Repeat each entry below exactly, omitting any picture it holds.
START INFORMATION SHOWN
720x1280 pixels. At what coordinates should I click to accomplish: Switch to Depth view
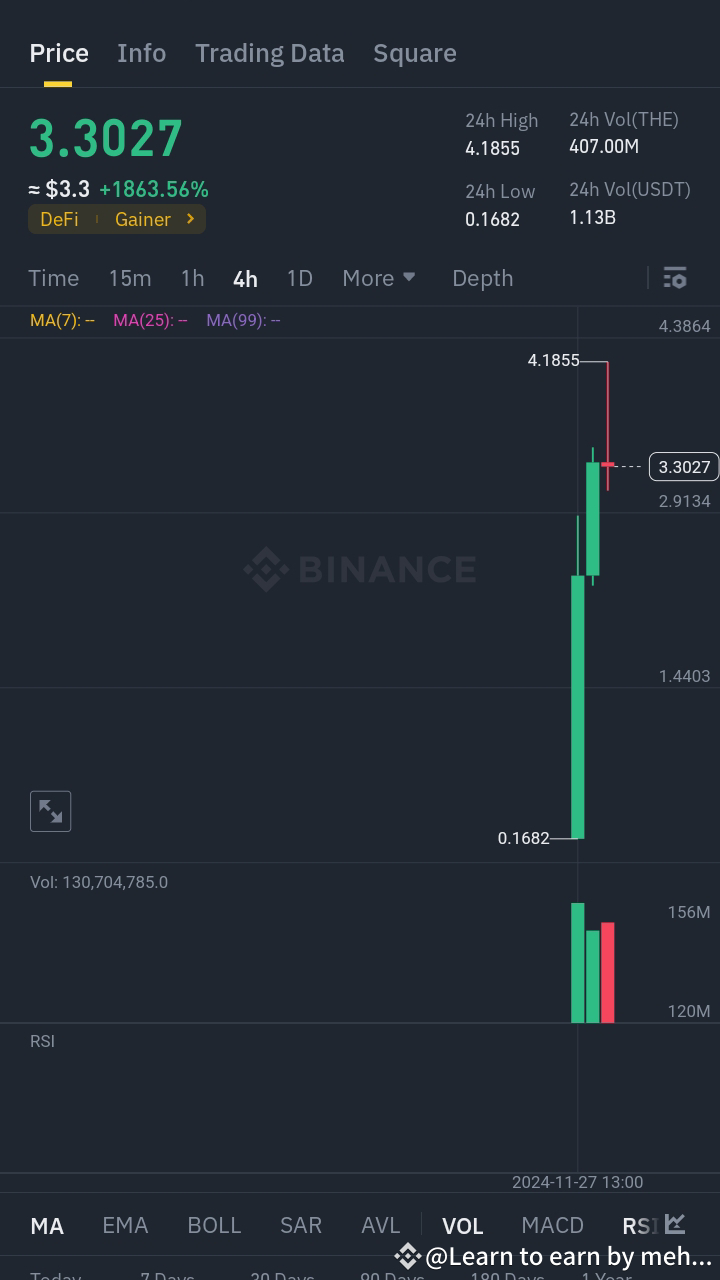point(482,278)
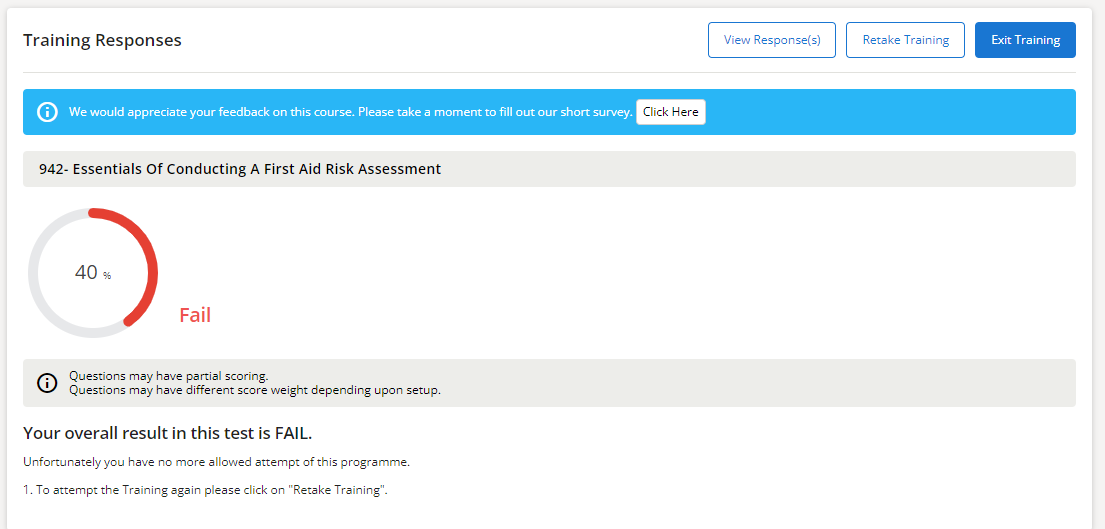Click the feedback survey request message
Screen dimensions: 1105x529
tap(350, 112)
END INFORMATION SHOWN
YOUR SOLUTION:
720x1280 pixels. At what coordinates should I click to accomplish: Switch to Depth view
point(482,278)
Click the feedback survey request message
Screen dimensions: 1105x529
tap(350, 112)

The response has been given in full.